Infancia y familia
Narcisa de Jesús nació en 1832 en la localidad de San José de Nobol, en la región ecuatoriana de Daule. Sus padres fueron Pedro Martillo y Josefina Morán, propietarios rurales descritos por la tradición biográfica como personas sencillas y profundamente creyentes. Narcisa ocupaba el sexto lugar entre nueve hermanos.
En 1838, cuando tenía seis años, murió su madre. Con la ayuda de una maestra y de su hermana mayor, aprendió a leer y escribir, cantar, tocar la guitarra, coser, tejer, bordar y cocinar. La costura llegó a convertirse en su principal medio de subsistencia. También poseía aptitudes musicales: su oración adquiría con frecuencia forma de canto.
La educación religiosa recibida en el hogar marcó profundamente su personalidad. Su padre profesaba devoción a santa Mariana de Jesús y a san Jacinto de Polonia, santos cuya veneración estaba extendida en la provincia del Guayas. La piedad familiar proporcionó a Narcisa un marco cotidiano para la oración y la práctica de la caridad.
Llamada a la santidad
Narcisa recibió el sacramento de la Confirmación el 16 de septiembre de 1839, a los siete años. La biografía eclesiástica vincula con este momento una conciencia particularmente intensa de su llamada a la santidad. Desde entonces buscó espacios de silencio y oración, entre ellos un pequeño bosque próximo a su casa.
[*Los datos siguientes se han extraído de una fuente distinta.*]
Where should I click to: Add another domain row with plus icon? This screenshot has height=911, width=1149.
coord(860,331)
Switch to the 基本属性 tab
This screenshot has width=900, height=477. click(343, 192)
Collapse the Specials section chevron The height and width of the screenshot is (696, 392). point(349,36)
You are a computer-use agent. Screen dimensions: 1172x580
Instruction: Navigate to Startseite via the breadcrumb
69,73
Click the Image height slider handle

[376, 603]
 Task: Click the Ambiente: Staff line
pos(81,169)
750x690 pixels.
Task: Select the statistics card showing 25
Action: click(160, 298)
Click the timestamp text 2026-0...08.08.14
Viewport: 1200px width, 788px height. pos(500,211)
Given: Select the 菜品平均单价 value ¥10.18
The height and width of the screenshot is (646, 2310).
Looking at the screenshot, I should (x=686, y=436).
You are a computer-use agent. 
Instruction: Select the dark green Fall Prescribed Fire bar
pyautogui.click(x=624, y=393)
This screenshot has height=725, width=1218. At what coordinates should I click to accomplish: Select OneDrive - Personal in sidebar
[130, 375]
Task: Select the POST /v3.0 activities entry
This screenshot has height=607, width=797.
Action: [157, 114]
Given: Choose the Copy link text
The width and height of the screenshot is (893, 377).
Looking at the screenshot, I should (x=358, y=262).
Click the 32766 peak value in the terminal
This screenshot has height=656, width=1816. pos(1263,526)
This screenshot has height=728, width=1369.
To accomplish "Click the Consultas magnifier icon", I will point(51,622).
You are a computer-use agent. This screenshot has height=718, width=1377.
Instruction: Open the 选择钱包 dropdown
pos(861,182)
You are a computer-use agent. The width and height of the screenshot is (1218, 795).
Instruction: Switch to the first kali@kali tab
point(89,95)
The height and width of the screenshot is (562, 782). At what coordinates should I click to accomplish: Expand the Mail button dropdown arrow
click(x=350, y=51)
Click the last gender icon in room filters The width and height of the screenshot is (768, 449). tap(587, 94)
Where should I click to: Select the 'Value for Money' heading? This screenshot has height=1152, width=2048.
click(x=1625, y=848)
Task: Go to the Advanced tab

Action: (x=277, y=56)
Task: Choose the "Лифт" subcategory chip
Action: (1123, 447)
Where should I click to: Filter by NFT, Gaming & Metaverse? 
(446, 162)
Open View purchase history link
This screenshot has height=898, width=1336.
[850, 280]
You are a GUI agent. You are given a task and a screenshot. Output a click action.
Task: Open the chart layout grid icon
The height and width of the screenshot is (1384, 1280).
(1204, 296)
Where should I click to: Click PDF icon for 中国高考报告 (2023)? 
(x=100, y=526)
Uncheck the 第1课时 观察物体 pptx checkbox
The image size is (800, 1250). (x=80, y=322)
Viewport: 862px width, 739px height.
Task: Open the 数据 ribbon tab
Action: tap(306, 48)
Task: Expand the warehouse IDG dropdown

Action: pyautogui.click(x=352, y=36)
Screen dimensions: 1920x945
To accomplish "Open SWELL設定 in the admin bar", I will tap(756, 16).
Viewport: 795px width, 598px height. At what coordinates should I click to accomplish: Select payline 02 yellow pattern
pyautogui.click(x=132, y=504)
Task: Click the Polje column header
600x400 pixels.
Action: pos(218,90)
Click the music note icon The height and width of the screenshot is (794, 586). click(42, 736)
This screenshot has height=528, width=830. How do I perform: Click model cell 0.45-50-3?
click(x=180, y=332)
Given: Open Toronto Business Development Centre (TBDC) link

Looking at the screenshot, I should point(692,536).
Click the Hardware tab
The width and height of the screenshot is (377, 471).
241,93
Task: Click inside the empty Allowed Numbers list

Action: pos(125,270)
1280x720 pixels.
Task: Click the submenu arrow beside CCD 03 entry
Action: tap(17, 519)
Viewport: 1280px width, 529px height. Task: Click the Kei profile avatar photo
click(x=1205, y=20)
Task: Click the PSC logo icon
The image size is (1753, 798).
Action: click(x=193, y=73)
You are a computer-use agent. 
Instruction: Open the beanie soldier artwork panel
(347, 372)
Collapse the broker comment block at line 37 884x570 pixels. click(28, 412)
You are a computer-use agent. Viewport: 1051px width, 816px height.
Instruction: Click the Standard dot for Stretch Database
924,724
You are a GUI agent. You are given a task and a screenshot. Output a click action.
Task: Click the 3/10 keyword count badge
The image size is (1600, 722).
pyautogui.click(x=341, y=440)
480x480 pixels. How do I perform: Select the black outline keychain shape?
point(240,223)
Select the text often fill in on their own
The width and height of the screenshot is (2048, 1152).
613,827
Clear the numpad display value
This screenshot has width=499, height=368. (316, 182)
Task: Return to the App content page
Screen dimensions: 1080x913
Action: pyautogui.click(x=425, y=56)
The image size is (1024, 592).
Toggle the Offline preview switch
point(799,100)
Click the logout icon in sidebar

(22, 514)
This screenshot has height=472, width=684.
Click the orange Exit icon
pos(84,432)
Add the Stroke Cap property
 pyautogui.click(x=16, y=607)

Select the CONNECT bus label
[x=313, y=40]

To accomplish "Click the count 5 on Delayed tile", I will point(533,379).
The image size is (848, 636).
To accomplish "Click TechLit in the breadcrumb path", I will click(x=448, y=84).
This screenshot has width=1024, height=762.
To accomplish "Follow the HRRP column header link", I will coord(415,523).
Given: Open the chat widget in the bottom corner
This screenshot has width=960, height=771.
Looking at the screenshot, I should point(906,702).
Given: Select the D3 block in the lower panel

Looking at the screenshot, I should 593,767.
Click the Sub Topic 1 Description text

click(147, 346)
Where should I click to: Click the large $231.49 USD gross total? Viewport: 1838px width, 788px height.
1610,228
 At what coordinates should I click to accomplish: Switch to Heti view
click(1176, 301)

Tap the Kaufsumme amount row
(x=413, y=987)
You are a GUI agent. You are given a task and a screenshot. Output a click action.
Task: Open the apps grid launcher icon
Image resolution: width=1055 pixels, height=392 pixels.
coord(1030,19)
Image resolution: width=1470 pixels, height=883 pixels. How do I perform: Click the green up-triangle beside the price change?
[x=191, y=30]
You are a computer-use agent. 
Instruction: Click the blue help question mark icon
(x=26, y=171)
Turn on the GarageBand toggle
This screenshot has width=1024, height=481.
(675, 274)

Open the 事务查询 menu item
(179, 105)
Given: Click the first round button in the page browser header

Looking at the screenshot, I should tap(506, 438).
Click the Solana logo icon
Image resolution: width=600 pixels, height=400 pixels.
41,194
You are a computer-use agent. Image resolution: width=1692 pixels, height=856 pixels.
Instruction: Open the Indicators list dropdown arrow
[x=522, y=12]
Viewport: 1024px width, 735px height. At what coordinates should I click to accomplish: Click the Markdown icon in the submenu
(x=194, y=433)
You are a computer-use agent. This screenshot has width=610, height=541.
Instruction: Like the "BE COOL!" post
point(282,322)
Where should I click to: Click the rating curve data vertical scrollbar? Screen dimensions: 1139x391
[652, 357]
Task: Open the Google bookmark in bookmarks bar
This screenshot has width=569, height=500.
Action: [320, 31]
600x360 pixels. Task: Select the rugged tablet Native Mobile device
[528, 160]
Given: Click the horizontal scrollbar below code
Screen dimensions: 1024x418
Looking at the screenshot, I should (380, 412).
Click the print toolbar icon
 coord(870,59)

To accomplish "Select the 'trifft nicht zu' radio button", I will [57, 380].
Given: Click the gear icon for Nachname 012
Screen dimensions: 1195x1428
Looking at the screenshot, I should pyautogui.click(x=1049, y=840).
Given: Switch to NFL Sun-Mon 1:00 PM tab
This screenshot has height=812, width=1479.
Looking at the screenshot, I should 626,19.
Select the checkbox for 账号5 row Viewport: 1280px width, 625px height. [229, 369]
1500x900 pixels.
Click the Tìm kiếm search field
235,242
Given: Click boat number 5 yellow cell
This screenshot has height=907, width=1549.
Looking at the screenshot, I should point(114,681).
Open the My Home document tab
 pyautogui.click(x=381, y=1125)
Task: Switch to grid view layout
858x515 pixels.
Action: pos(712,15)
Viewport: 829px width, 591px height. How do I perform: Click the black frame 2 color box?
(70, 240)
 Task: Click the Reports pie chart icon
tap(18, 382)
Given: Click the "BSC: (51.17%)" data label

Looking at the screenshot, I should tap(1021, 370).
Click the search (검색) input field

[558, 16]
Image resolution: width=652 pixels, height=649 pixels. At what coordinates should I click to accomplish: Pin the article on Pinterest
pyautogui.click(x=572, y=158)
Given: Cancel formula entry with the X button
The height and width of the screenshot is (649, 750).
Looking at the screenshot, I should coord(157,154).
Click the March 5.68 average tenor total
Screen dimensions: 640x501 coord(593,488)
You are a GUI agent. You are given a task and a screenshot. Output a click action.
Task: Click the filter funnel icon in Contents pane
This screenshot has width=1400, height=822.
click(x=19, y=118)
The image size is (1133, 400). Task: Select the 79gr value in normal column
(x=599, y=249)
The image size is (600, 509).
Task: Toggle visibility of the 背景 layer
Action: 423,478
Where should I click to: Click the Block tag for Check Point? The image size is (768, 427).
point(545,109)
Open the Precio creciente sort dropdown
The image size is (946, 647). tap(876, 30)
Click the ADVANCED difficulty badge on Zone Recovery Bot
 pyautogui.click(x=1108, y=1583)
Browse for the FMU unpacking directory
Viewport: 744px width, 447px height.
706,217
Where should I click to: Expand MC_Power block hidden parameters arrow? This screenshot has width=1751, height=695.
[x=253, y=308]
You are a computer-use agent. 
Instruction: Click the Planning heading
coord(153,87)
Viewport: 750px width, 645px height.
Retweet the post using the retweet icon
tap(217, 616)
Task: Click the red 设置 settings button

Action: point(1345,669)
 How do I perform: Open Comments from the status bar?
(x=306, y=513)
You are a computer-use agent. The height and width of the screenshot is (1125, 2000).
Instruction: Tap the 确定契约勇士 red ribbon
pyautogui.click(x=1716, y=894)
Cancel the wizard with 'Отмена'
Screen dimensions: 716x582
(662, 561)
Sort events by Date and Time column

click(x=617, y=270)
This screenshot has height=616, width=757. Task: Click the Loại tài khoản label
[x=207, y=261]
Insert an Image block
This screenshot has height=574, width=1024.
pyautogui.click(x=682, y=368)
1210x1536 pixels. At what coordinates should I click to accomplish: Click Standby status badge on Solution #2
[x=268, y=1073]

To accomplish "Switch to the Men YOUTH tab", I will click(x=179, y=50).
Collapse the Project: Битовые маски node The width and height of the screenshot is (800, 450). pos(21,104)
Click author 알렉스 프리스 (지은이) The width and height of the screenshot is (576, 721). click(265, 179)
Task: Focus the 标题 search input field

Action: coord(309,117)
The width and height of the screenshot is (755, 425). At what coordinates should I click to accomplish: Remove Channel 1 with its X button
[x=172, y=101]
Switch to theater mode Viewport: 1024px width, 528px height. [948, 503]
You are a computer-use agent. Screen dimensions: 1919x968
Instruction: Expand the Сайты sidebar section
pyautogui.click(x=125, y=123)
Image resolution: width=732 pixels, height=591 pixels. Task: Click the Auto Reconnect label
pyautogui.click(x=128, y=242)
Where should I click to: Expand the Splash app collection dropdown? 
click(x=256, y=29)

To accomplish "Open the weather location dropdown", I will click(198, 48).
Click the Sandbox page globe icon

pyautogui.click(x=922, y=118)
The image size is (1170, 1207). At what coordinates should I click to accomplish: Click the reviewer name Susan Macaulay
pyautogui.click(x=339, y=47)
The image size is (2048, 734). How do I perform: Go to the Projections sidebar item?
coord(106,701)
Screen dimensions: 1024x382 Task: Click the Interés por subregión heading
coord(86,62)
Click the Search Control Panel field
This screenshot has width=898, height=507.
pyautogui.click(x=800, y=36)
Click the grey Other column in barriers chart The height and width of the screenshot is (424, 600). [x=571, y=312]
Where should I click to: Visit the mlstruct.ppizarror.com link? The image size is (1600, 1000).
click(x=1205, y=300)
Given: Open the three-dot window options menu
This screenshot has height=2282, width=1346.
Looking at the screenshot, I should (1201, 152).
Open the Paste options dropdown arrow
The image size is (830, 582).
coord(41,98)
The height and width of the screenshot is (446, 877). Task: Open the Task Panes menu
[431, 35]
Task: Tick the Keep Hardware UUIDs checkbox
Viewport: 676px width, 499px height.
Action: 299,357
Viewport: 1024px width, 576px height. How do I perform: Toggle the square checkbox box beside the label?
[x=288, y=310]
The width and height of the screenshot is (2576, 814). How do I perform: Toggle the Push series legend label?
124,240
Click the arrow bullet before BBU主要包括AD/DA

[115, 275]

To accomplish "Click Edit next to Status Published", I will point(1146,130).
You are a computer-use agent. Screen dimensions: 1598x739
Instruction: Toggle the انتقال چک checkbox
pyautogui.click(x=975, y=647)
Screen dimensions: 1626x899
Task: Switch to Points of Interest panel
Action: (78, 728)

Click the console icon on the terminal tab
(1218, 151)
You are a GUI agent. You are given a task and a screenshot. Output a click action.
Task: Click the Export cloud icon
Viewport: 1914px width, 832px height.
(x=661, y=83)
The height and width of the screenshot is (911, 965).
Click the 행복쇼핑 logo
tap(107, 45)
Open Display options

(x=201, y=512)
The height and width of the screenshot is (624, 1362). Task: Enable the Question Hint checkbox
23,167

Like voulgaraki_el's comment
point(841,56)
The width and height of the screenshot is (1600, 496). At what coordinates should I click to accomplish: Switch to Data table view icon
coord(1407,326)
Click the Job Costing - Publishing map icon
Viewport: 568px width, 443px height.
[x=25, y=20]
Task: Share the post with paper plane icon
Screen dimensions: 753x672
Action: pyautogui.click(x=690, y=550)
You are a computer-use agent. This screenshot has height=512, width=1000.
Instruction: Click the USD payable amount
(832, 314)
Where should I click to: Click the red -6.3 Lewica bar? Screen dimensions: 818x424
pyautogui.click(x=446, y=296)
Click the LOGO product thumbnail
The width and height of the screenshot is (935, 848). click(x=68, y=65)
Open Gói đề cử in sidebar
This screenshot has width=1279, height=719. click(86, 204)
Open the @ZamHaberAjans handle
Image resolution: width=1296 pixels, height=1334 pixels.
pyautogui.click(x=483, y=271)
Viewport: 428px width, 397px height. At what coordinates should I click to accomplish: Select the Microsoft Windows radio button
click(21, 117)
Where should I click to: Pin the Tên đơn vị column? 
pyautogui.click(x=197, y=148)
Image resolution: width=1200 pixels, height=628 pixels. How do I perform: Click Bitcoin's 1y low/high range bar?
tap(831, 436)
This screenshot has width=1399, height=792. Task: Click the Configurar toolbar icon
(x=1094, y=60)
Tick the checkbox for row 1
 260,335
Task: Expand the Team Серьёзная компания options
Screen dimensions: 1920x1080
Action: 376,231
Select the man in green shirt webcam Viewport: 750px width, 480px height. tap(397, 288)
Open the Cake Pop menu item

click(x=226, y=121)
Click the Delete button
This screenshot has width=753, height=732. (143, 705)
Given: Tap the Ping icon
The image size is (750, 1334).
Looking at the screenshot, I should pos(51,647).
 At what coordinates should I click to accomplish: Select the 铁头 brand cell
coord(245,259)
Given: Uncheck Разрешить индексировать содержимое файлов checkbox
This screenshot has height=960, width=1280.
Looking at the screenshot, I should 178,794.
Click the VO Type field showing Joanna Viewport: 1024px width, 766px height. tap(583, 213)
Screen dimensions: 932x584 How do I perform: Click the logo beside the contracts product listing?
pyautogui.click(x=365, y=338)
También acondicionó una habitación de su hogar como capilla doméstica. Tomó como referencia espiritual a santa Mariana de Jesús y orientó su vida hacia una entrega radical a Cristo, interpretada mediante la espiritualidad de la víctima: la ofrenda de la propia existencia en unión con el sacrificio redentor de Jesucristo.
Esta expresión debe comprenderse dentro de la espiritualidad católica de la época. La penitencia cristiana no posee valor autónomo ni pretende sustituir la redención realizada por Cristo; adquiere sentido cuando nace de la caridad y une al creyente con la pasión del Señor. En la vida de Narcisa, la oración, la mortificación y el servicio a los demás aparecen vinculados a su amor por Jesucristo.
Trabajo y catequesis
La vida cotidiana de Narcisa combinó la contemplación con el trabajo. Participaba en las tareas domésticas y agrícolas, y más tarde vivió de su oficio de costurera. La Iglesia ha considerado este aspecto decisivo para comprender su santidad: su unión con Dios no la apartó de las responsabilidades ordinarias, sino que convivió con ellas.
Ejerció asimismo como catequista. Transmitía la fe a sus familiares y a los niños de su vecindario, procurando comunicarles el amor de Dios. La catequesis constituía para ella una consecuencia natural de su vida de oración y no una actividad separada de su experiencia espiritual.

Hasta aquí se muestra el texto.